A equipe foi liderada pela acadêmica de Medicina da Ufac Maria Júlia Bonelli Pedralino e contou com a participação de Guilherme Félix, do curso de Sistemas de Informação, Bruno Eduardo e Wesly, do curso de Medicina. Segundo Maria Júlia, representar o Acre e a Ufac em um evento dessa dimensão foi uma experiência marcante para sua trajetória acadêmica e pessoal. “O Acre tem muito a dizer nos espaços onde o futuro da saúde está sendo construído”, afirmou.

O projeto premiado, Viginutri, foi desenvolvido durante o hackathon em São Paulo e propõe uma solução para auxiliar no enfrentamento da desnutrição hospitalar, problema que pode afetar o prognóstico de pacientes internados e gerar impactos para a gestão hospitalar. A proposta une medicina e nutrição e será aperfeiçoada a partir da premiação recebida pela equipe.

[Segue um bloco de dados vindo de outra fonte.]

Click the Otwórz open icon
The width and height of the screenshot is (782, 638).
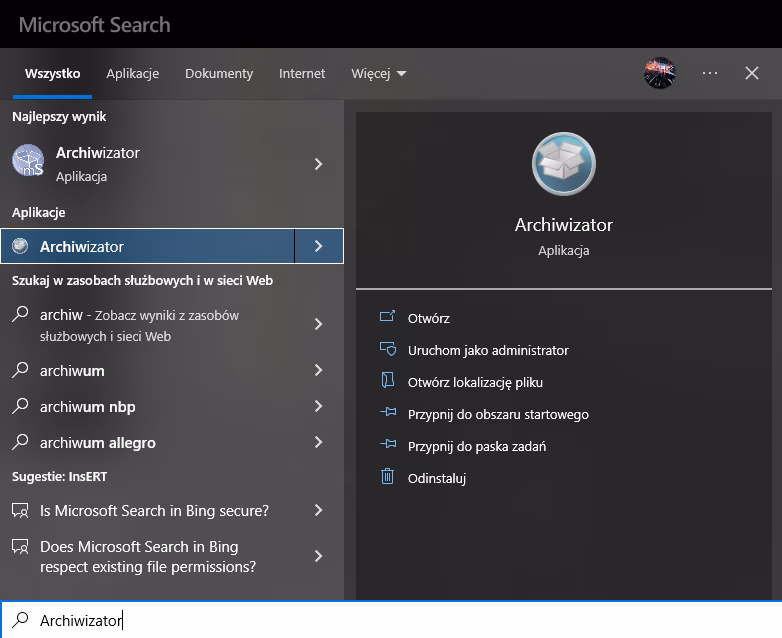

Com a classificação, o grupo garantiu uma aceleração de um ano pela Associação Brasileira de Startups de Saúde, com mentoria especializada e a perspectiva de validar a solução em um hospital real. De acordo com Maria Júlia, a conquista abre a possibilidade de levar uma ideia desenvolvida por estudantes da Ufac para uma etapa de aplicação prática.

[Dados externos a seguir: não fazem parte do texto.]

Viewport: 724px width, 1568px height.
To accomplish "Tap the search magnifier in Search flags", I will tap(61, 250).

A estudante também ressaltou o apoio recebido da Pró-Reitoria de Inovação e Tecnologia da Universidade Federal do Acre (Proint) e da Pró-Reitoria de Extensão e Cultura (Proex). Segundo ela, a conquista só foi possível porque a universidade acreditou no projeto e ofereceu as condições necessárias para que o grupo representasse a instituição fora do Acre. “Essa conquista não teria sido possível sem o apoio da Proint e Proex”, disse.

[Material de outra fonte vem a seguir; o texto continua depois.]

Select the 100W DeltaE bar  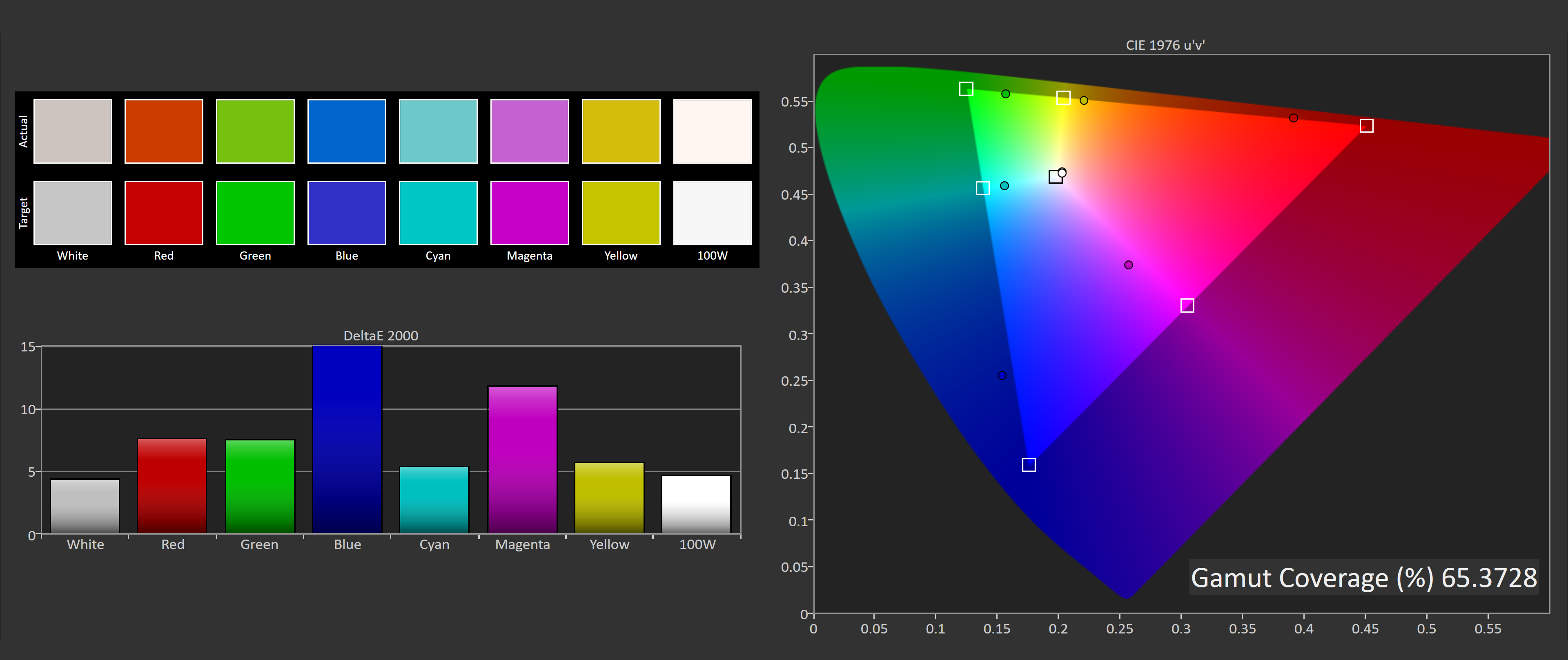[696, 504]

A trajetória do grupo teve início em um hackathon realizado anteriormente no Acre, onde surgiu o projeto Sentinelas da Amazônia, experiência que contribuiu para a formação da equipe e para o interesse dos estudantes em iniciativas de inovação.

Como desdobramento da participação no evento, a equipe deve promover, no dia 12 de junho, às 10h30, no Sebrae Lab, no Centro de Convivência, uma roda de conversa sobre a experiência no hackathon, com o objetivo de incentivar outros acadêmicos a buscarem pesquisa, inovação e desenvolvimento de ideias no ambiente universitário.